2021 Bennetta Jules-Rosette Graduate Essay Award honorable mention
“‘You Can’t Do Politics without Money’: Female Politicians, Matronage, and the Limits of Gender Quotas in Kenya” by Miriam Jerotich Kilimo (Emory University).
Kilimo’s paper shows how female politicians use money as an informal mechanism to champion women’s political leadership. It traces the ways that women in Kenya engage in transactional relationships with the public through giving money during campaigns, political rallies, and fundraising events. Kilimo uses “matronage” in lieu of “patronage” to distinguish women’s transactional relationships from that of male politicians. Ultimately, this paper argues that the use of money to bolster claims about the need for women in political office underscores the limits of using gender quotas to attain gender equality in politics. While gender quotas have been widely used as a formal mechanism to increase women’s political leadership, they can only go so far in securing women’s futures.
Kilimo is looking forward to publishing a book based on her dissertation research on female politicians and gender quotas in Kenya and continuing her teaching and research on feminist politics, law, and governance, as well as using her research to support policymaking and programming for female political aspirants in Kenya. She is also keen to continue her work helping minority students prepare for graduate school education.

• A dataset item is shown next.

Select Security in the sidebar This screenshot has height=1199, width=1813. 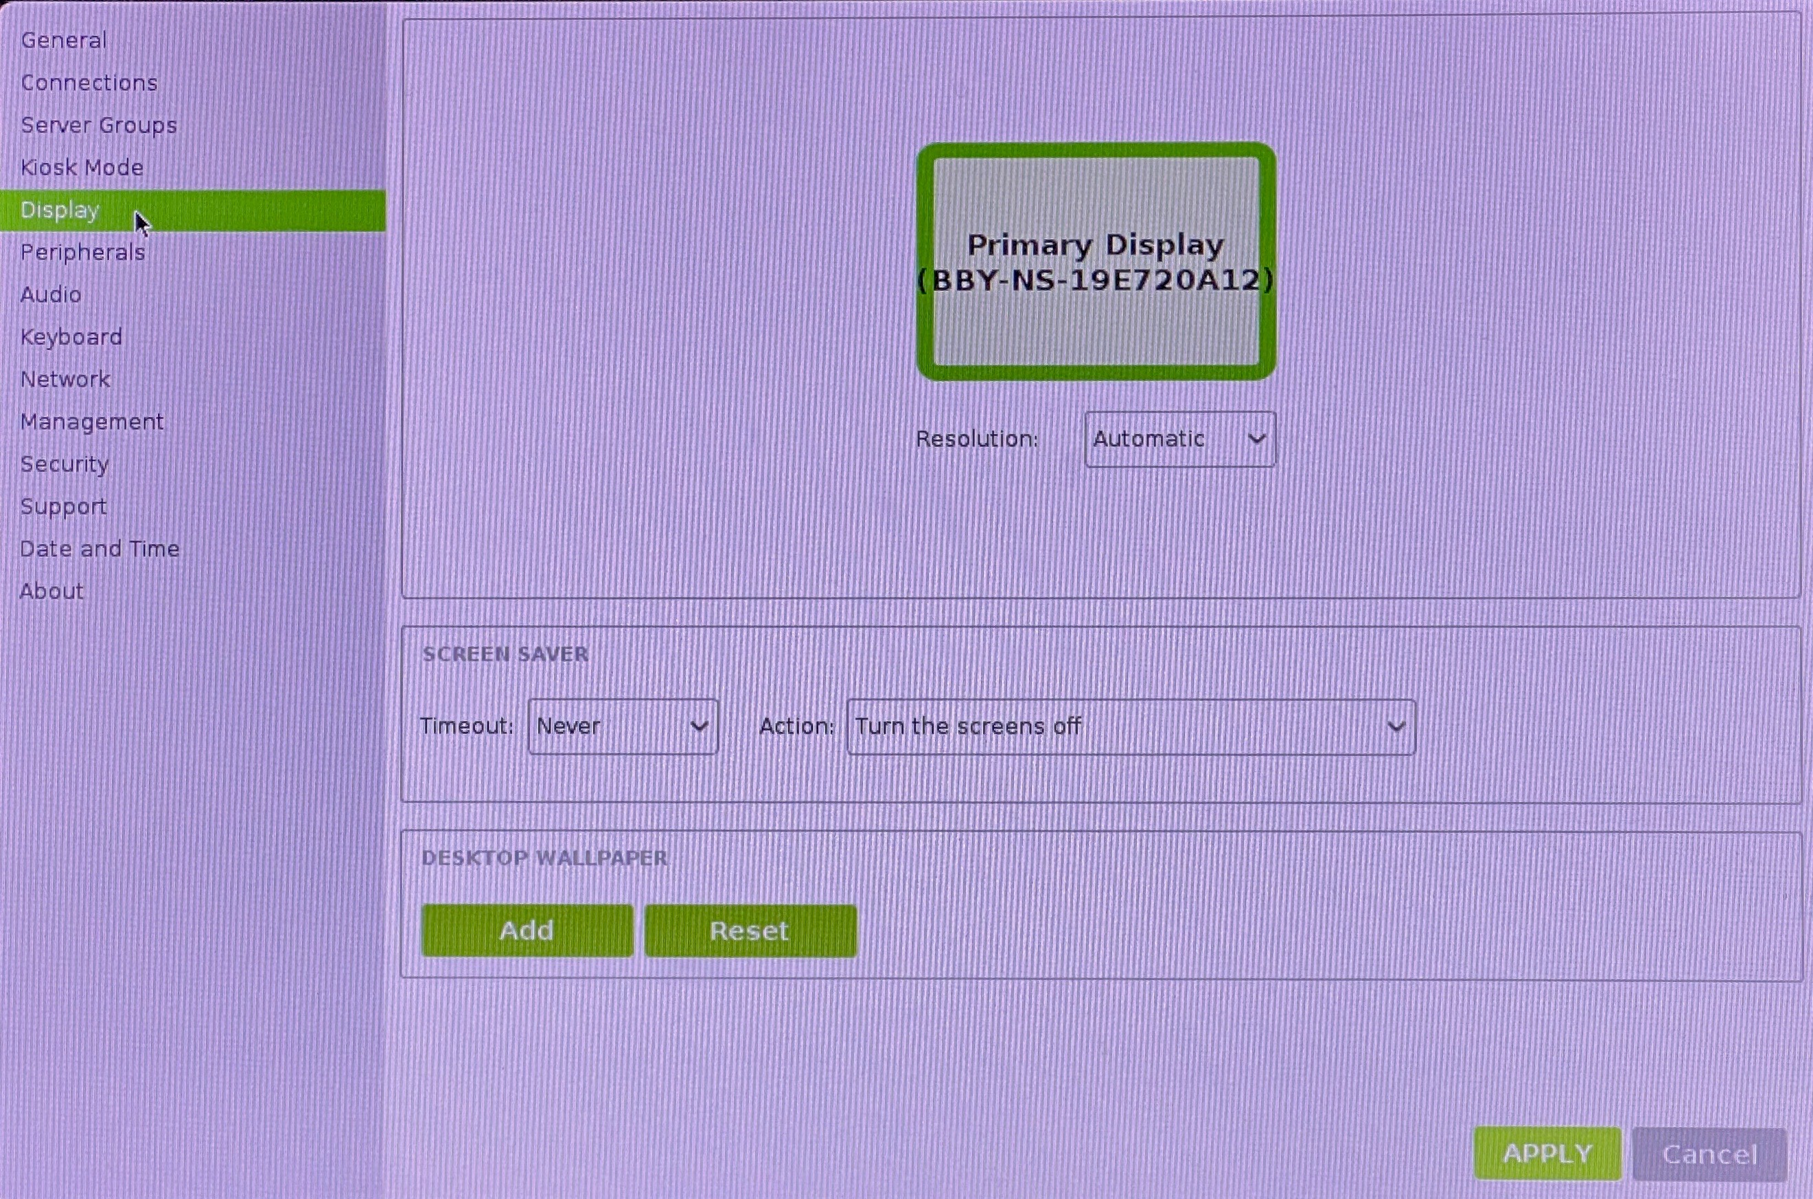click(x=64, y=464)
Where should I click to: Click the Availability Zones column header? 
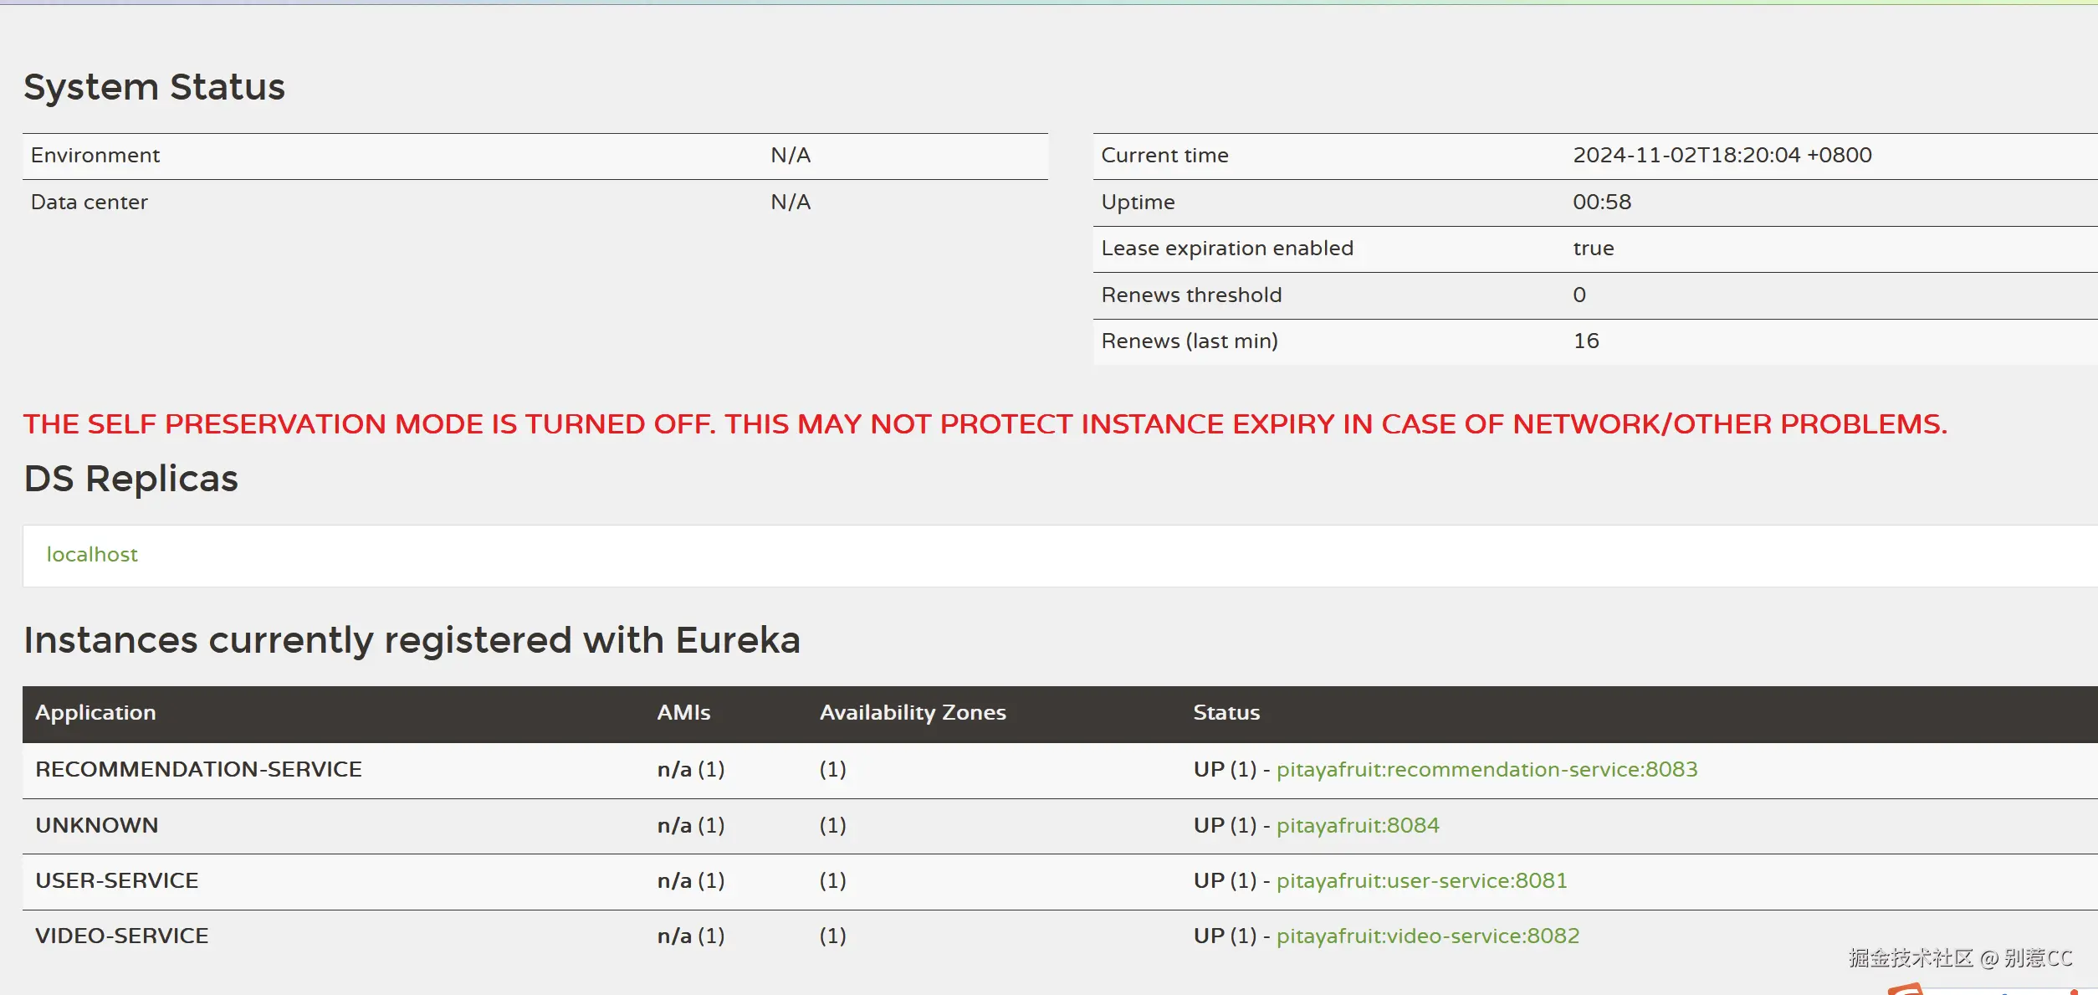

2021 Nancy “Penny” Schwartz Undergraduate Essay Award winner
“Undifferentiated Potency and Chiefly Punishment: A Phenomenological Analysis of Flogging in Botswana” by Cheryl Fok (Reed College).
Examining debates over judicial flogging in Botswana, Fok’s paper advocates a phenomenological approach to legal anthropology, arguing that law has always already assumed a particular phenomenological orientation for the subjects under its jurisdiction. She highlights the need for phenomenological perspectives by showing that anthropological understanding of highly controversial issues such as corporal punishment is incomplete if we neglect topics like personhood, cosmology, and the body. More broadly, she points to the value of applying phenomenological approaches to a greater range of anthropological topics, bringing phenomenology to bear on issues not usually considered from the perspective of embodied experience, such as law. Because of her interest in phenomenological anthropology, Fok hopes to further pursue interdisciplinary work between anthropology and philosophy. Phenomenological anthropology is strongly influenced by continental philosophers, and she explores the ways in which that interdisciplinary relationship can be extended. Fok recently started an MA program at the University of Chicago, and she will pursue a PhD and a career in academia.
2021 Nancy “Penny” Schwartz Undergraduate Essay Award honorable mention
“Surviving Carceality, Continuing Life: Refugee Structure, Agency, and Exchange on an African Frontier” by Daniel Krugman (Middlebury College).
Krugman conducted his first ethnographic project in the fall of 2019, and this month-long stay on Mirieyi Refugee Settlement in Adjumani District, Uganda, produced the thesis chapter that would receive the honorable mention for the Nancy “Penny” Schwartz Undergraduate Essay Award. He was inspired by the stories of the South Sudanese migrants with whom he lived and hopes that their voices will contribute to the thinking surrounding refuge and the abolition of it. Krugman argues that migrant experiences of humanitarian-created food scarcity, the indigenous systems of survival that mediate these challenges, and the solidarity building that defies the logics of western-imposed “refuge” point towards a possible world beyond carceral migration.